A hreflang tag is a piece of HTML code that helps you specify the language and country the page targets. 

<link rel="alternate" hreflang="en-gb" href="">
<link rel="alternate" hreflang="en-us" href="">

The hreflang tag allows you to specify not only the language (en – English) but also the country (gb – Great Britain, us – United States). 

Another thing you can do is to make sure your content is not only translated but also localized. Even if the language is the same, different countries have different cultures. Ensure to adjust your pages for users from a specific country. Not only does this practice provide a better user experience for your customers, but it might also convince Google these pages are unique. 

Last but not least, you should have a backup plan in case the techniques mentioned above fail. Create a JavaScript banner that shows up based on the user’s location. If it detects that, e.g., a UK user enters a USA version, it will suggest a more suitable version and let the customer decide if they want to stay or visit a page designated for their region.

“Duplicate, Google chose different canonical than user” vs. “Duplicate, submitted URL not selected as canonical” vs. “Duplicate without user-selected canonical”

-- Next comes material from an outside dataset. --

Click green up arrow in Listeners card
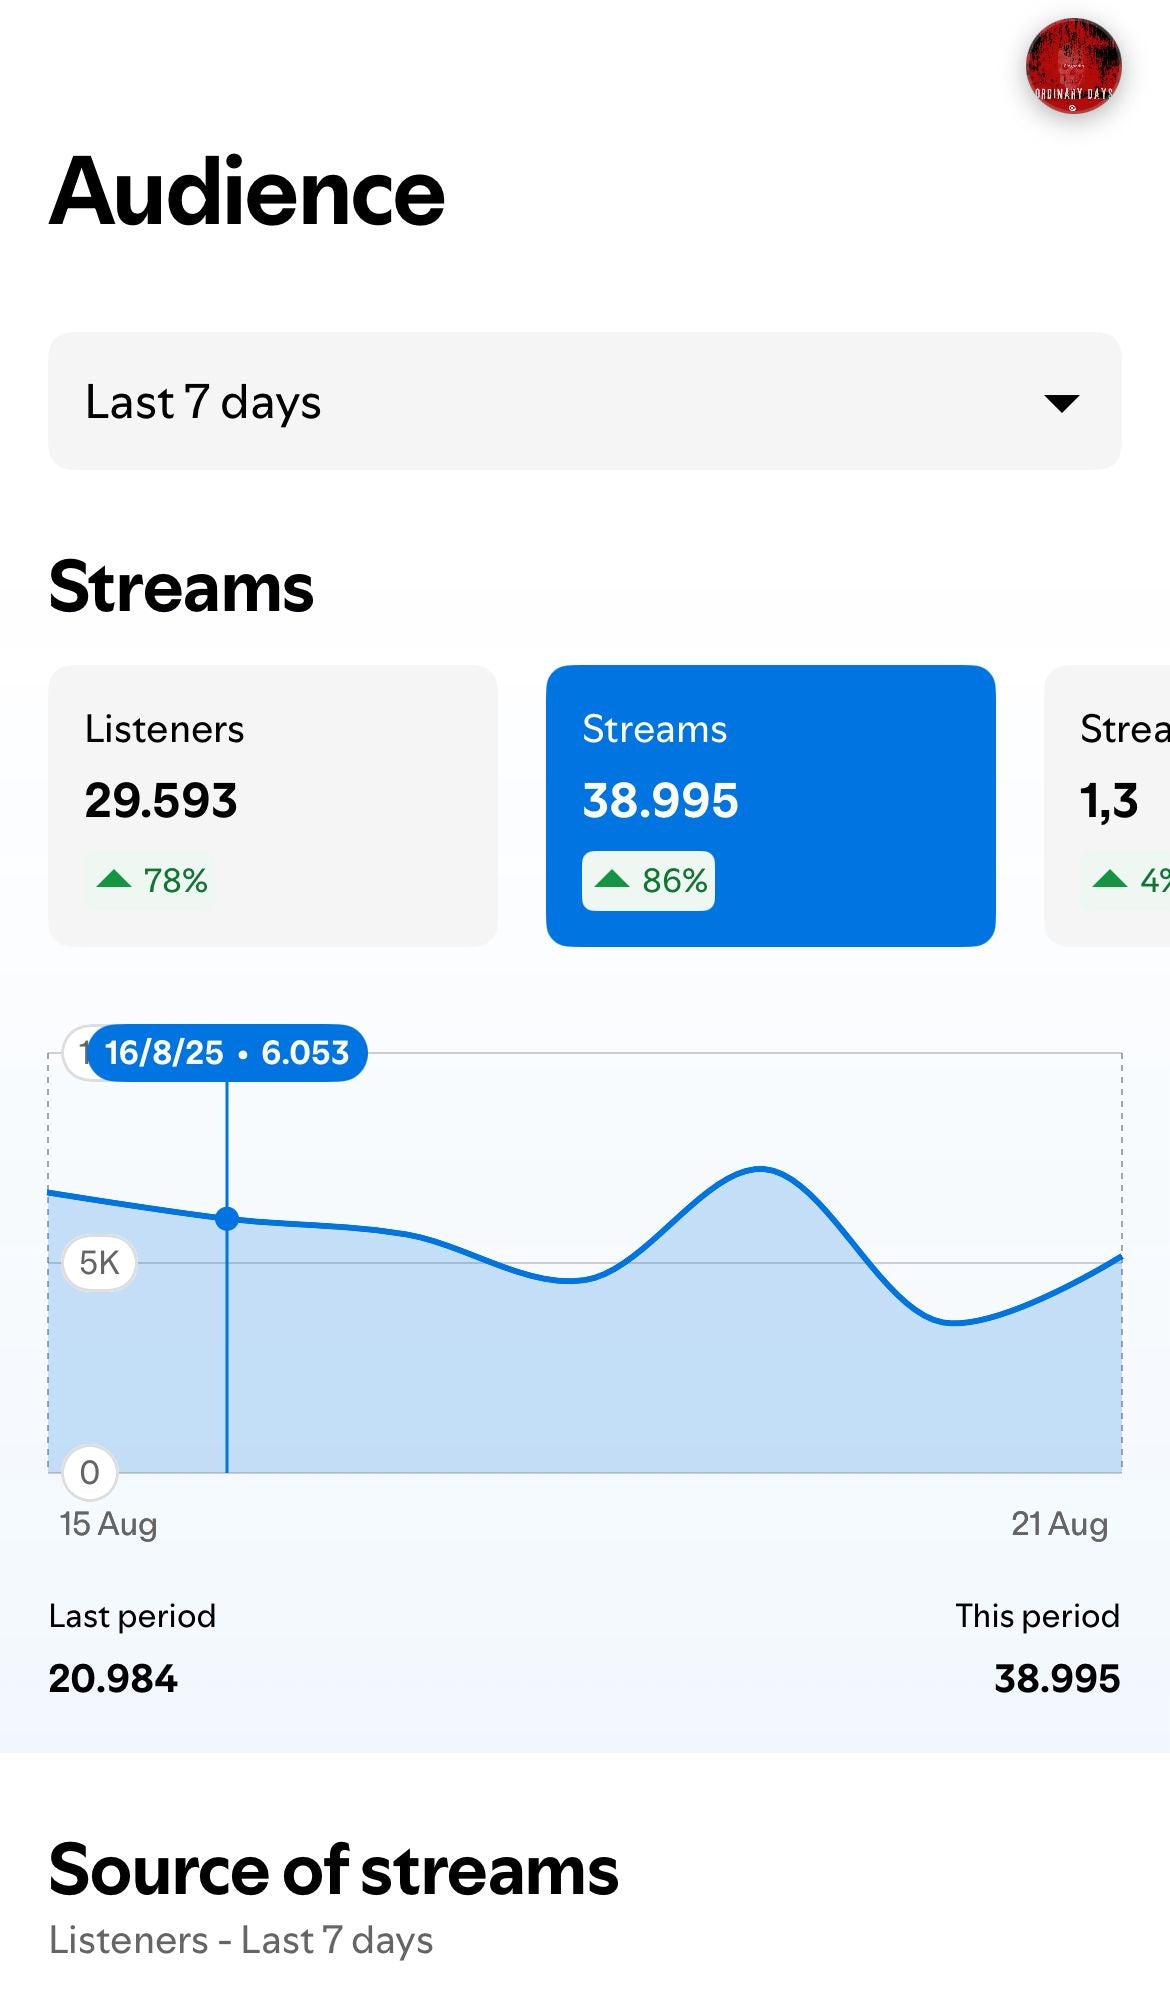 [x=114, y=880]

“Duplicate, Google chose different canonical than user” might be easily confused with two different statuses in the Index Coverage report:

  • “Duplicate, submitted URL not selected as canonical,” and
  • “Duplicate without user-selected canonical.”

These statuses indicate the same thing: the page is not indexed because Google thinks it’s not canonical.

The difference lies in how Google found out about the page and if the user declared a canonical tag or not.

The main difference between them is that “Duplicate, Google chose different canonical than user” had already specified a canonical tag that Google didn’t pick up. In contrast, the two other statuses didn’t have any canonical tags defined by the user.

Additionally, you explicitly asked for the URL reporting “Duplicate, submitted URL not selected as canonical” to be indexed by submitting it in your sitemap.

Wrapping up

If you see a “Duplicate, Google chose different canonical than user” status and you think Google didn’t choose the right page to index, there are a few things you can do to give your preferred page the best chances of being indexed:

  • Be consistent in sending canonical signals: ensure only the canonical page is in your sitemap and internal links are pointing to it,
  • Ensure each page has a unique value. If your product pages have the same description, add textual content indicating that the products are different,
  • Ensure that your content renders correctly in the URL Inspection tool,
  • Don’t only translate the content for different languages but also localize it for the specific country you target,
  • Always remember to add hreflang tags for content targeting multiple countries.